The youngest victim was 15 years old, according to Spurlock.
Spurlock said he was confident the community would hear about “very heroic things” as more information is released.
The sheriff said video footage shows that officers rushed in to rescue children, carrying some at least 100 yards to the nearest ambulance.
Neither suspect had been on the sheriff’s office’s radar and they did not appear to be targeting anyone in particular, Spurlock said. The night of May 7, the sheriff’s office identified the adult male suspect as Devon Erickson, 18, of Highlands Ranch. The juvenile’s name had not been released. Erickson was scheduled for a court appearance the afternoon of May 8.
One of the suspects is a student at STEM and the other previously was a student there, the sheriff said. He added deputies “struggled” to take the suspects into custody. Two handguns were recovered during the investigation, Spurlock said.
Authorities were working to get search warrants for the suspects’ residences and a vehicle, the sheriff added. The FBI was assisting with the investigation.
No motive for the shooting had been released as of the morning of May 8.
The shooting happened in the high school portion of STEM, which also has elementary and middle school sections, all sharing one campus in an area brimming with businesses and offices. The school was placed on lockdown, while all other schools in Highlands Ranch were placed on lockout, authorities said. According to DCSD’s website, a lockout is in response to a threat outside of a building and secures the building’s perimeter. A lockdown is in response to a threat inside of a building and classrooms’ doors are locked.

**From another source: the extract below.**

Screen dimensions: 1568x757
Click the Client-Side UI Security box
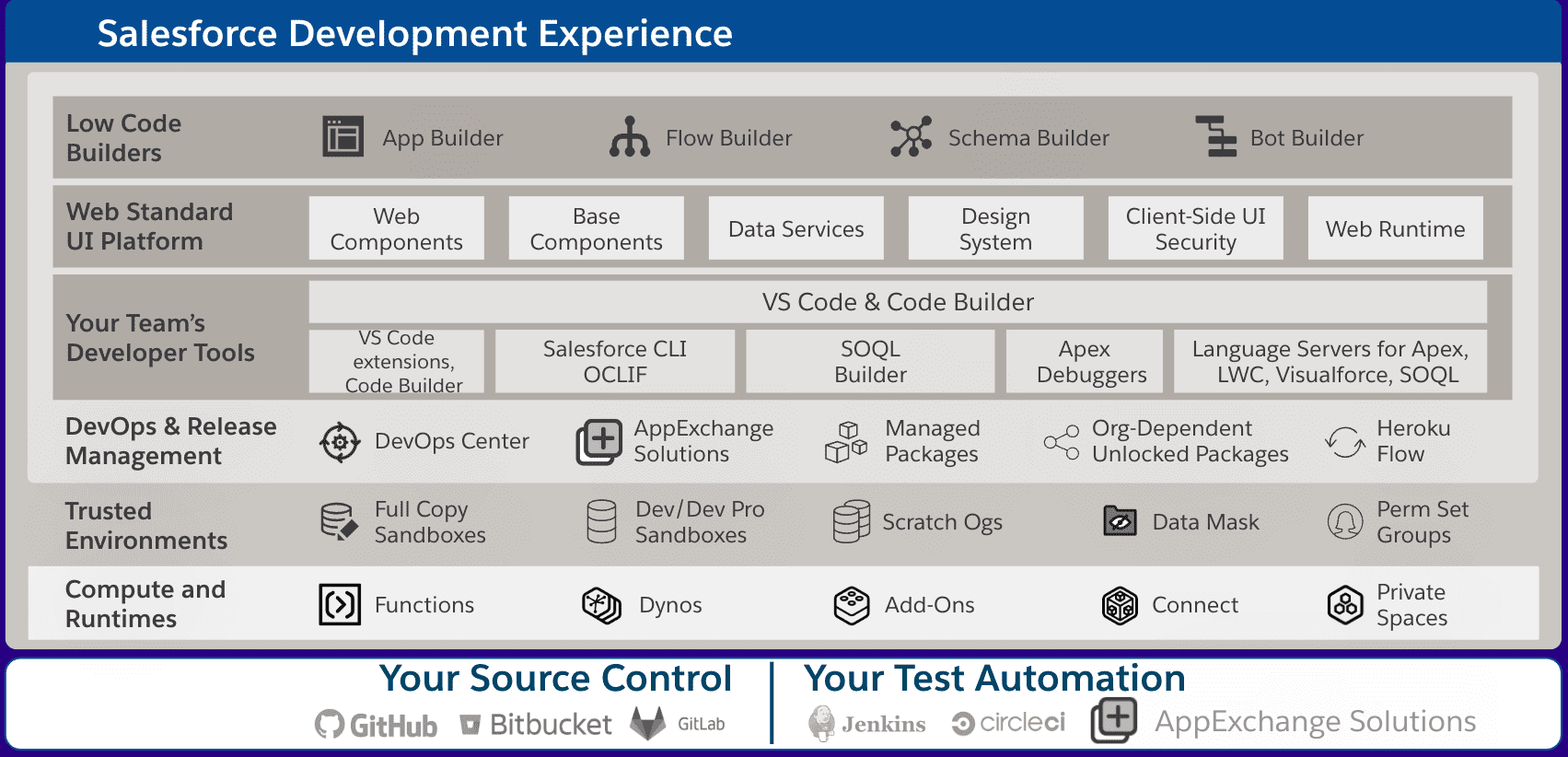tap(1195, 228)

STEM, which opened in 2011, was recently named a top Colorado high school by U.S. News and World Report. The college preparatory school is known throughout the Denver metro area for its focus on science, technology, engineering, math and innovation.
Parents were being reunited with their children at nearby Northridge Recreation Center, 8800 South Broadway. Cars were parked along both sides of Broadway from Dad Clark Drive to Highlands Ranch Parkway, about a mile long, and as far as one could see on Plaza Drive, which runs just north of the school. Parents streamed down the sidewalks — many without umbrellas or jackets in the rain — to the rec center. Buses carrying students from the school drove into the rec center parking lots with police escorts.
At about 3 p.m. at the rec center, James Suh, father of two students, said he knew that one child was safe, while the other one had left her phone in the locker room.
“I’m just angry,” he said.
Sarah Feldman was on her way to pick up her 7-year-old son, Joshua, from school when she got a call from her mother.
News media had reported a shooting was underway at Joshua’s school, her mother said. Feldman couldn’t believe it.
The Littleton woman was among scores of families at the rec center roughly three hours after the shooting. She was reunited with Joshua, a first-grader, there and able to take him home at about 4:45 pm.
The shooting didn’t make sense to Feldman.
“How in the world could this happen?”